Ringfort (Rath), Coonealmore, Co. Mayo
Co. Mayo |
Ringforts
A slight rise in a Mayo pasture, barely knee-height above the surrounding field, is all that announces the presence of an early medieval settlement.
This is a rath, the Irish term for a ringfort, the most common monument type in the Irish landscape. Ringforts were typically enclosed farmsteads, home to a single family and their livestock, built and occupied roughly between the fifth and twelfth centuries. Most survive only as low earthen banks like this one, their original timber buildings long gone, the enclosed space now given over to grass and the occasional hawthorn.

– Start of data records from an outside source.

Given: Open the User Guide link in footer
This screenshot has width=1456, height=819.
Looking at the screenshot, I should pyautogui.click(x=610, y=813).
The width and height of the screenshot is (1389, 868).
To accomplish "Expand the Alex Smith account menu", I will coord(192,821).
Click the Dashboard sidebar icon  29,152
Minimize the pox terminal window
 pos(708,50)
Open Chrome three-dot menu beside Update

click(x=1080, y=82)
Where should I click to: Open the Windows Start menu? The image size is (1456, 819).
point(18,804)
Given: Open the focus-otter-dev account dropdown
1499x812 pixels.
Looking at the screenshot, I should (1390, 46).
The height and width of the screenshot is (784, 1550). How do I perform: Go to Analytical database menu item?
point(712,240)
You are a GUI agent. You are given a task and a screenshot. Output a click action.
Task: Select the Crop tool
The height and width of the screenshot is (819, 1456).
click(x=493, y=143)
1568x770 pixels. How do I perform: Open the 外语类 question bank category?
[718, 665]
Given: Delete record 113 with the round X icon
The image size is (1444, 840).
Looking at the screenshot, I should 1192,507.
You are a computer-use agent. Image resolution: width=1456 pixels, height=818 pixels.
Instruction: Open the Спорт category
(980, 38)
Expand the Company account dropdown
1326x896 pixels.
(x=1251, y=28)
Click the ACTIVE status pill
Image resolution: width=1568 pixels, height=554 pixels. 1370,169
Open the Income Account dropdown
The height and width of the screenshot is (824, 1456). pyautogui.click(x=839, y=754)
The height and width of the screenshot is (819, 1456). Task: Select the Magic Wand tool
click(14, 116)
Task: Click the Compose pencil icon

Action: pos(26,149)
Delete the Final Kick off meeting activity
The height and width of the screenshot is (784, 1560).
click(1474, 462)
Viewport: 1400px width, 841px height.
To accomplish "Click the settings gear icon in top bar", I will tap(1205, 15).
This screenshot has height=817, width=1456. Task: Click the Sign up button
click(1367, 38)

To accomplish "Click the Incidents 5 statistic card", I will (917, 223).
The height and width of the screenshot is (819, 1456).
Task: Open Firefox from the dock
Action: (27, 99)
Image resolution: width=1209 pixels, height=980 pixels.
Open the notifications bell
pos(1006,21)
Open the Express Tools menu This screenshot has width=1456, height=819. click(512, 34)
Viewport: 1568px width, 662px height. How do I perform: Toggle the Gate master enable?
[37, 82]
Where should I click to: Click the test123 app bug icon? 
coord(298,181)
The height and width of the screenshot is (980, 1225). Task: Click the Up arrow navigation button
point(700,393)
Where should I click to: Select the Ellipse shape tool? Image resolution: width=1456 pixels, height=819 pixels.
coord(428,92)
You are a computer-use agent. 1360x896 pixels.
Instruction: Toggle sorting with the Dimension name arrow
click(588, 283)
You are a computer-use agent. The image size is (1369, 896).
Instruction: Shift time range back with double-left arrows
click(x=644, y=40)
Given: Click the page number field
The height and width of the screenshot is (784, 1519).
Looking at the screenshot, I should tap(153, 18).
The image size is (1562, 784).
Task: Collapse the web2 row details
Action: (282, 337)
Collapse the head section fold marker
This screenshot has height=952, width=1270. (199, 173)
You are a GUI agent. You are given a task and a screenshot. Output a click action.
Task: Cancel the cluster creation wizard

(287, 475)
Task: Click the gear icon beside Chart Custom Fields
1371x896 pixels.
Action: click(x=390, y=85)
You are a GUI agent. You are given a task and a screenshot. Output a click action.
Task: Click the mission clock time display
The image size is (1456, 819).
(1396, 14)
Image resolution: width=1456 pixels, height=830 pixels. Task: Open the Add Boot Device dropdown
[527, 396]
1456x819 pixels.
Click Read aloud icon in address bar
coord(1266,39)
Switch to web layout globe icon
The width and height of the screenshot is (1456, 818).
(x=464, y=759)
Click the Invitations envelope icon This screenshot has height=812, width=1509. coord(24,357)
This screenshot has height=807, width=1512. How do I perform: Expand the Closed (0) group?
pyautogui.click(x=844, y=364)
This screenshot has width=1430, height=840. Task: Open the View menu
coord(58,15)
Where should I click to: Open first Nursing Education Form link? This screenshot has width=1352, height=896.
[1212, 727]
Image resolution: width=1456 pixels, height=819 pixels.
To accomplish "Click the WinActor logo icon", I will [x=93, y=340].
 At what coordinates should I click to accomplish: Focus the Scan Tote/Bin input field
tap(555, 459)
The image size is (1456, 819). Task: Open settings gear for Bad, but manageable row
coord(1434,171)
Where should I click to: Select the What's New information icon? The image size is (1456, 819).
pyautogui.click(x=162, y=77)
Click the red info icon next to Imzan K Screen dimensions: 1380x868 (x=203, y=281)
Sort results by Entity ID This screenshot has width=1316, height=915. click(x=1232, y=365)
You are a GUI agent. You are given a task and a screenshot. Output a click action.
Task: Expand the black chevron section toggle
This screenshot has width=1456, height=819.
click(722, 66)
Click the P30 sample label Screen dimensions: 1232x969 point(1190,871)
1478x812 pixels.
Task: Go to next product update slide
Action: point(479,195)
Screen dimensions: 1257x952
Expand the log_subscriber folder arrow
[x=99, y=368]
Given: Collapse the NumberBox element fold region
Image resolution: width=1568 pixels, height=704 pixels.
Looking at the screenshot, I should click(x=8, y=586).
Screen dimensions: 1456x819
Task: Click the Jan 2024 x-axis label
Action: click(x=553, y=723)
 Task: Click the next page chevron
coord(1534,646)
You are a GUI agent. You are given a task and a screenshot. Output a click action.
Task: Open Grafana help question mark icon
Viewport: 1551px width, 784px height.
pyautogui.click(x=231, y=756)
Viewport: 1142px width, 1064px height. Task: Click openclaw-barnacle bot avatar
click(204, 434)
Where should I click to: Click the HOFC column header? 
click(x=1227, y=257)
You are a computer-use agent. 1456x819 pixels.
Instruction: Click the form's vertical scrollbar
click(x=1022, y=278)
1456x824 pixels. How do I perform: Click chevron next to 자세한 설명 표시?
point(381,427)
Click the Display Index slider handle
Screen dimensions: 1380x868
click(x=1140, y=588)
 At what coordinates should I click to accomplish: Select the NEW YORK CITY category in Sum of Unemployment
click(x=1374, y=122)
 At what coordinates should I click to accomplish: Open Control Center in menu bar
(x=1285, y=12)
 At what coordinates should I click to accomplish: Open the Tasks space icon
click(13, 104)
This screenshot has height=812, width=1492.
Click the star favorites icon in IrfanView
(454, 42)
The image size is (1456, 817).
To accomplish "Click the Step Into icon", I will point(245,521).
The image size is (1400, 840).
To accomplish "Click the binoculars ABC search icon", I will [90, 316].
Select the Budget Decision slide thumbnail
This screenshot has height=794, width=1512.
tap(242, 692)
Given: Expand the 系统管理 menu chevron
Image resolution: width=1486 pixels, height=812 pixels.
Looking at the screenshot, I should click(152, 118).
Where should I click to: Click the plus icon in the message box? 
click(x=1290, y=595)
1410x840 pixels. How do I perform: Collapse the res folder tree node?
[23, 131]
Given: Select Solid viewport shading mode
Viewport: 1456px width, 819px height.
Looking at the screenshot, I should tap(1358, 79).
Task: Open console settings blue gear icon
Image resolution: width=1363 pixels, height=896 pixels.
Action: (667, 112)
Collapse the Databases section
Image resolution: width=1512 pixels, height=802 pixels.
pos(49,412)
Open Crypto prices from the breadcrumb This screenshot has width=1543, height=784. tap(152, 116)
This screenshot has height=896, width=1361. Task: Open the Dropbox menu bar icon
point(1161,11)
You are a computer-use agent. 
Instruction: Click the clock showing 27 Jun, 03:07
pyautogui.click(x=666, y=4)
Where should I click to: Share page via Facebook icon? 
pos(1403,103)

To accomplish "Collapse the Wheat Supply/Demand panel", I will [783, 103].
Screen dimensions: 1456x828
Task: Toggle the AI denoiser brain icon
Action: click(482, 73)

The Coonealmore rath sits in a shallow east-west stream valley, tucked at the base of a gentle south-facing slope, with a canalised drain running immediately to its south and marking the boundary of the townland. The enclosure is roughly circular, measuring about 21 metres east to west and 23 metres north to south, and is defined by a degraded earthen bank that survives best on its outer, southern face, where the external height reaches around 1.2 metres. Internally, the bank has been worn down to little more than a low lip, and on the east-south-east and west-north-west arcs it is reduced to a barely perceptible scarp. A band of rushes running around the north-east arc hints at a fosse, the shallow ditch that typically accompanied such banks, though if one existed here it has been filled in and can no longer be traced around the full circuit. Inside, the ground is level, with a shallow circular depression of about two metres in diameter just south of centre, the origin of which is unclear. A two-metre gap in the bank at the east is likely the original entrance, a common placement that would have faced the morning light and the more open view along the valley floor.